RECORDS SHOWN →

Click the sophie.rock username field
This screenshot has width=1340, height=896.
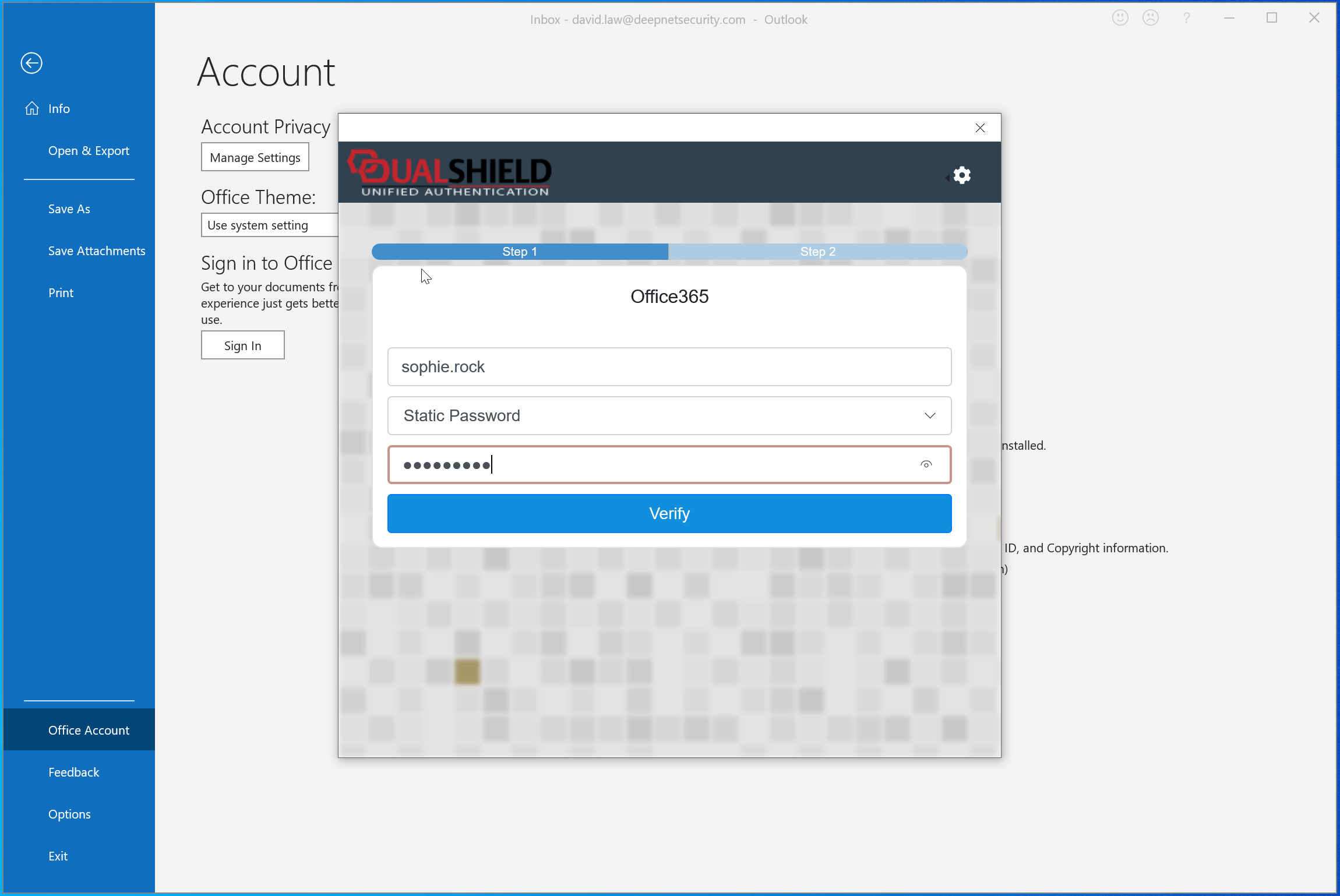[x=669, y=366]
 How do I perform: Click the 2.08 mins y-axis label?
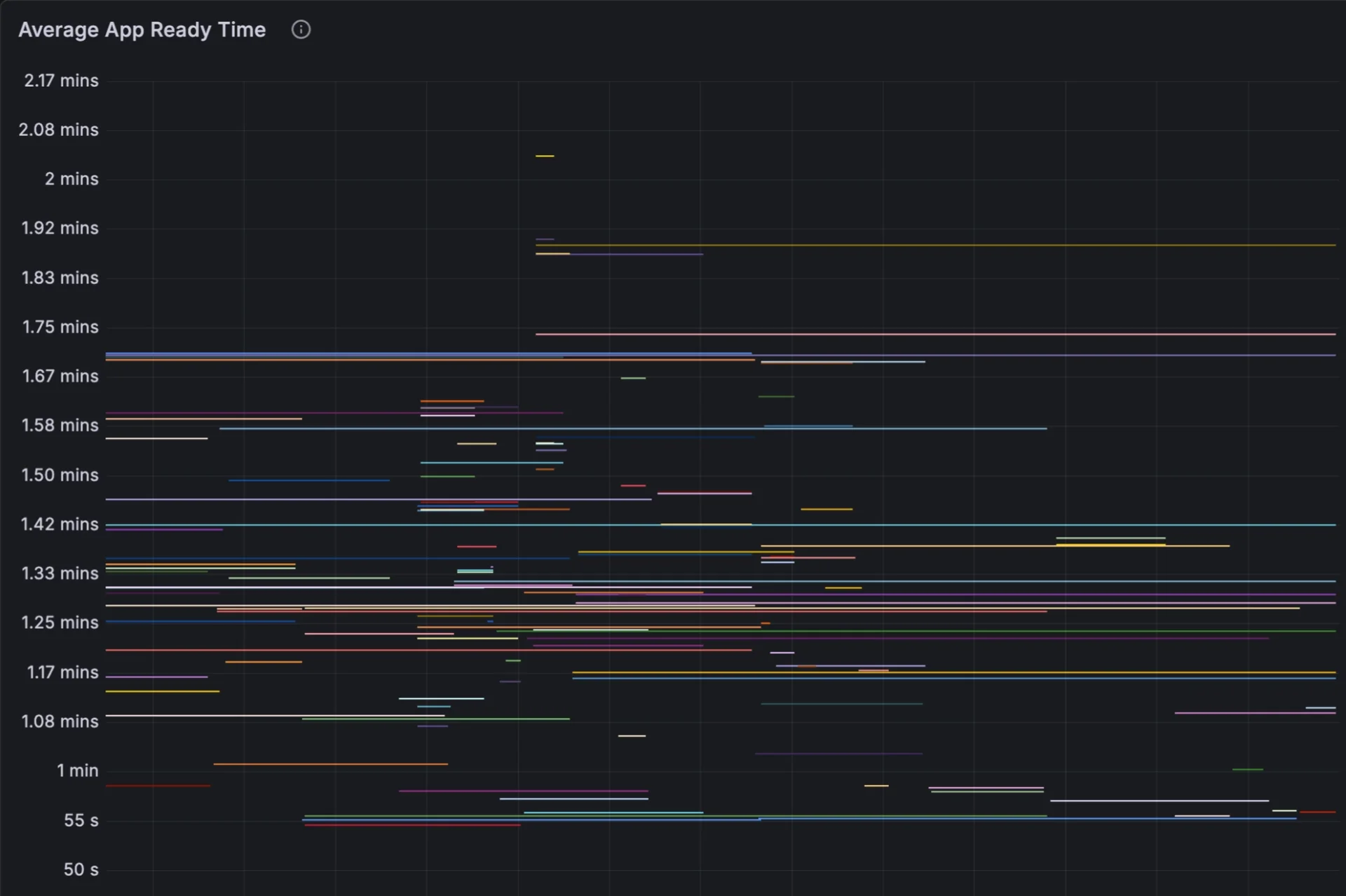click(58, 130)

TASK →
Output every line of the records above unchanged, and keep the pictures out.

SOLUTION TO THIS EXERCISE →
Click the sophie.rock username field
This screenshot has width=1340, height=896.
[x=669, y=366]
 How do I perform: Click the 2.08 mins y-axis label?
click(58, 130)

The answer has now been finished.